The case study sniff test

We have previously carried out sniff tests ahead of industry events to get a sense of what visitors might expect from exhibition stands and what learning suppliers are saying about themselves.

With World of Learning starting on Monday 9 October we thought we would do a test of case studies on exhibitor websites. We chose 25 exhibitors at random (there are around 130 at the event) and spent a few minutes per website looking at case studies.

Why case studies? Because, according to the 2022 Content Preferences Survey Report, B2B buyers say case studies are the second most important type of content when researching a purchase (behind research reports).

For this test, we look at the case studies from the buyer perspective. The brands we looked at will remain anonymous as our intention here is to share some useful insights.

Of the 25 exhibitors we looked at, the number of case studies stood at:

  • No case studies – 11
  • 1-5 case studies – 5
  • 6-10 case studies – 4
  • 10+ case studies – 5

Some vendors provide testimonial quotes or Trustpilot-type reviews. We have not counted these as they do not provide information on the client, the client’s challenge, the solution and the outcome.

Here are our observations:

Why aren’t learning vendors doing case studies?

It was surprising to see so many of the sample size not doing full-blown case studies. They are such an important part of the buying research process.

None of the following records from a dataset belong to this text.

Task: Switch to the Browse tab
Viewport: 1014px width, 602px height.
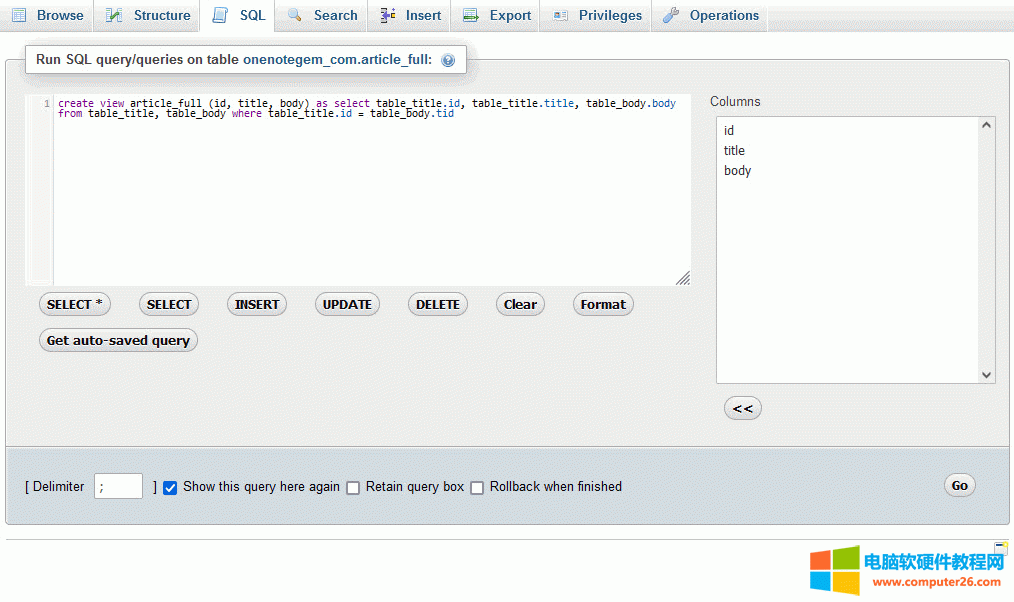Action: 47,15
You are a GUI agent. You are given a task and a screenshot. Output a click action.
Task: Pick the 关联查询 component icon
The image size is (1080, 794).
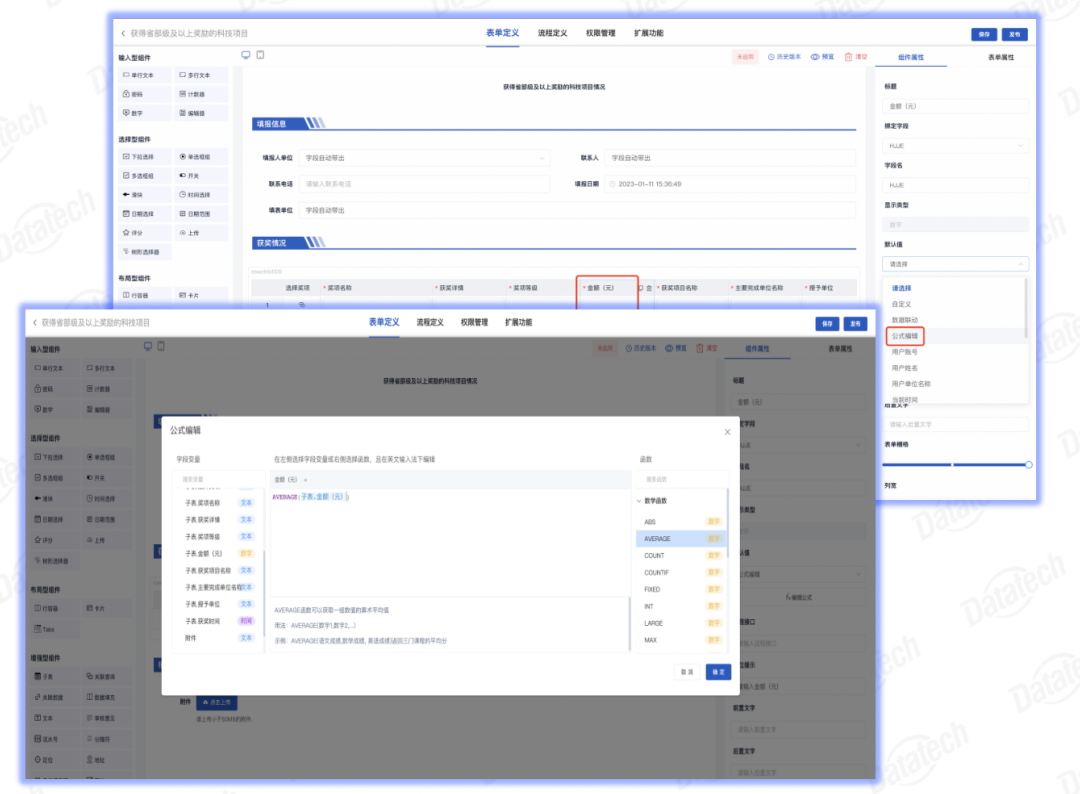click(90, 676)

The focus is on the learning experience and learning outcome measures

Most case studies looked at the outcomes generated from using the product/service. Some provided data that gave a more in-depth view but most of the case studies covered the same ground ie how the product is used, what it is like working with the supplier etc, engagement and content consumption data.

Customer quotes are not ubiquitous

Some of the case studies told the story of the customer but did not include a customer quote. Many did include quotes and are far more powerful for it – you get to hear what the customer thinks in their words.

The vendor voice can dominate

That said, some vendor sites feel like it’s all about them, not their customers. There is an opportunity to bring in more of the customer voice.

Frequency and timeliness fluctuate

Some vendors publish case studies regularly and have real momentum around this, while others have ones that are more dated with bigger gaps between publication.

The case studies are free to view and download

All the case studies we looked at were free to view and download which made them easy to access and consume. This felt like a good user experience.


Areas for improvement

Take impact measure to the next level – business impact

Case studies reviewed in this sniff test show learning impact – for example, activity on a platform, completions, feedback on a course or trainer and scale of delivery. This is the type of information most learning providers are gathering and it is useful to the buyer. But most buyers are sharing similar information. There is an opportunity to make these case studies a lot more powerful by looking at the business impact of the initiative/product/service.

Use more of the customer voice

Your customer is usually the best person to tell your impact/value story. So ask them more questions about this and make sure you feature them prominently in your case studies and other promotional activities. And listen to how they describe your product, how it works and how they would describe it to others. These insights can help shape your tone of voice and align your messaging with the way your customers talk about you.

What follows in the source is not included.